Kolumne: Der Ökonom Die EU könnte mit weniger Geld auskommen

Mehr als 140 Milliarden Euro flossen 2015 in den Etat der Europäischen Union. Eine ökonomische Begründung für die Höhe dieses Budgets existiert jedoch nicht.

 Unser Autor Martin Kessler.

Unser Autor Martin Kessler.

Foto: Kessler

Über die Finanzen für die Europäische Union (EU) herrschen zum Teil abenteuerliche Vorstellungen. So fordern EU-Bürokraten tatsächlich, dass die Länder bis zu vier Prozent ihres Bruttonationaleinkommens, also der Wirtschaftsleistung ihrer Bürger, an Brüssel abführen sollen. So sollte die EU auch finanziell ein globaler Spieler werden. Auch Schuldenszenarien werden für den EU-Haushalt durchgespielt, um etwa Investitionen oder Konjunkturprogramme zu finanzieren.

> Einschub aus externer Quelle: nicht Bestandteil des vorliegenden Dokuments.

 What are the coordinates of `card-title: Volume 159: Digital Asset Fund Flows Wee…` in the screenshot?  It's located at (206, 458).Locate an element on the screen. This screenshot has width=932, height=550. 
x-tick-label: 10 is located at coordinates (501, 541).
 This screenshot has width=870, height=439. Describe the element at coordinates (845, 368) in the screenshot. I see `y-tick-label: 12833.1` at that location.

Solche Pläne zeugen von wenig ökonomischem Sachverstand. Wer eine Ausdehnung der Finanzen von den bislang erlaubten 1,23 Prozent fordert, sollte zuerst einmal begründen, warum dies nötig ist. Nach den Lehren der Finanzwissenschaft soll der Staat öffentliche Güter herstellen - also Geld für Dinge wie Verteidigung, innere Sicherheit oder Küstenschutz ausgeben. Das sind Güter, die auf dem Markt nicht produziert würden. Zudem ist zu klären, welche staatliche Ebene für welche Aufgaben zuständig ist. Danach müsste die EU globale öffentliche Güter bereitstellen, also Leistungen, die die einzelnen Nationalstaaten nicht erfüllen können. Dazu zählen die Sicherung der Außengrenzen, die gemeinsame Verteidigung und Regeln für die Einwanderungspolitik. Tatsächlich gibt die EU ihre rund 140 Milliarden Euro jährlich vornehmlich für Landwirtschaftssubventionen (40 Prozent), die regionale Angleichung (36 Prozent) sowie für Forschung und Entwicklung (11 Prozent) aus.

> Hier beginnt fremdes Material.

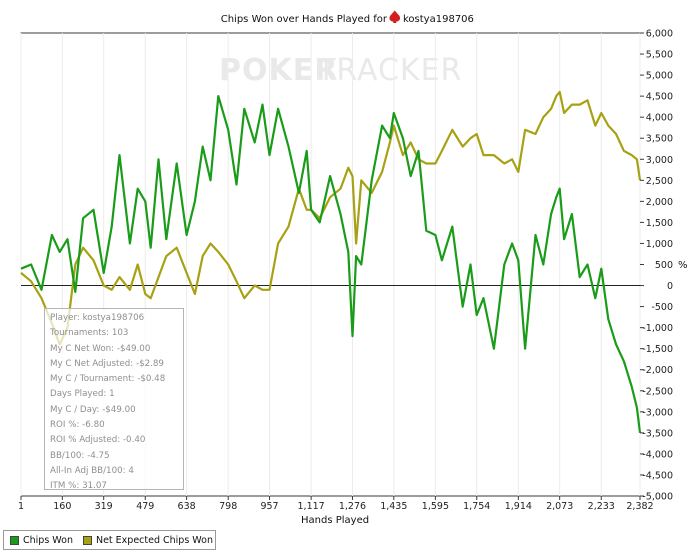  I want to click on legend: Chips Won Net Expected Chips Won, so click(110, 540).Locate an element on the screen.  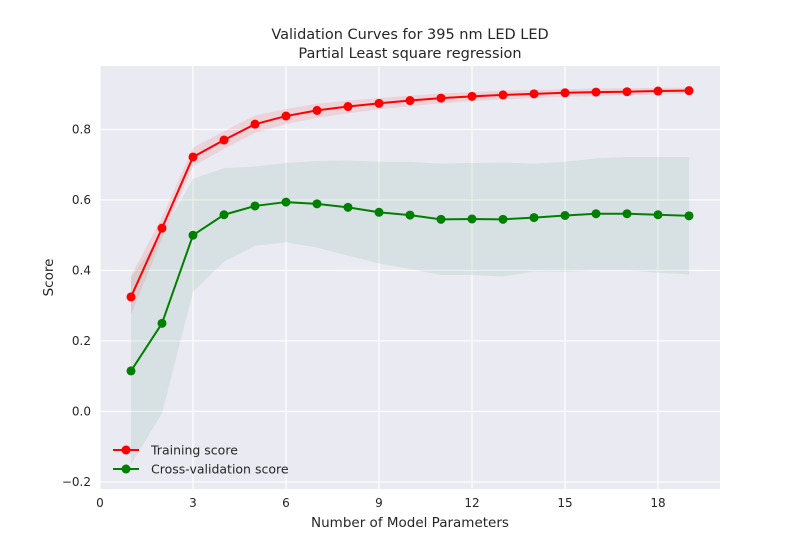
y-tick-label: 0.4 is located at coordinates (82, 271).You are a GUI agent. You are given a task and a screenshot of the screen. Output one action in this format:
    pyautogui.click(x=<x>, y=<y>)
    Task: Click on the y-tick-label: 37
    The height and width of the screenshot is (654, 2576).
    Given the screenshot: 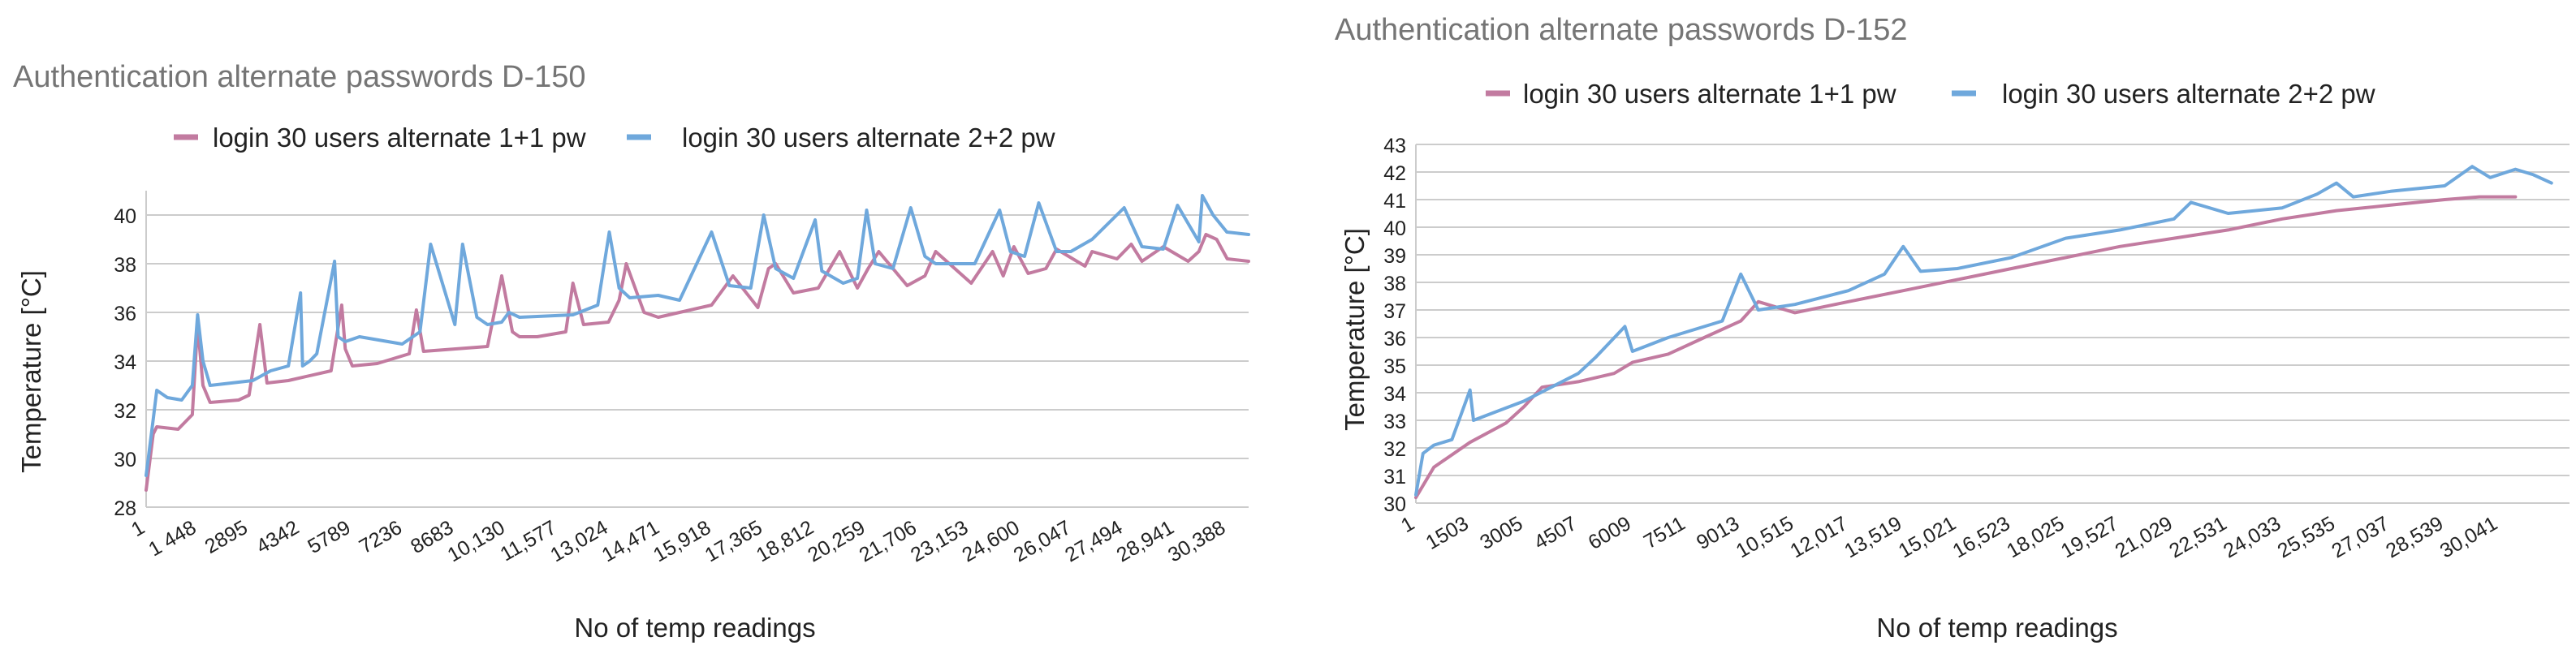 What is the action you would take?
    pyautogui.click(x=1394, y=312)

Die Agrarsubventionen helfen wenig, um die Landwirtschaft Europas an die Weltwirtschaft anzupassen. Sie wirken eher verzerrend für den europäischen Markt, wenn etwa polnische Großbetriebe deutsche Familienunternehmen verdrängen. Bildungs- und Infrastrukturausgaben für ärmere EU-Länder sind dagegen sinnvoll. Ob die hochentwickelten Länder FuE-Zuschüsse brauchen, ist indes eher zweifelhaft. Es bleibt eine Herausforderung, die EU-Ausgaben einer rigorosen Aufgabenkritik zu unterziehen. Es könnte durchaus sein, dass der europäische Etat überdotiert ist.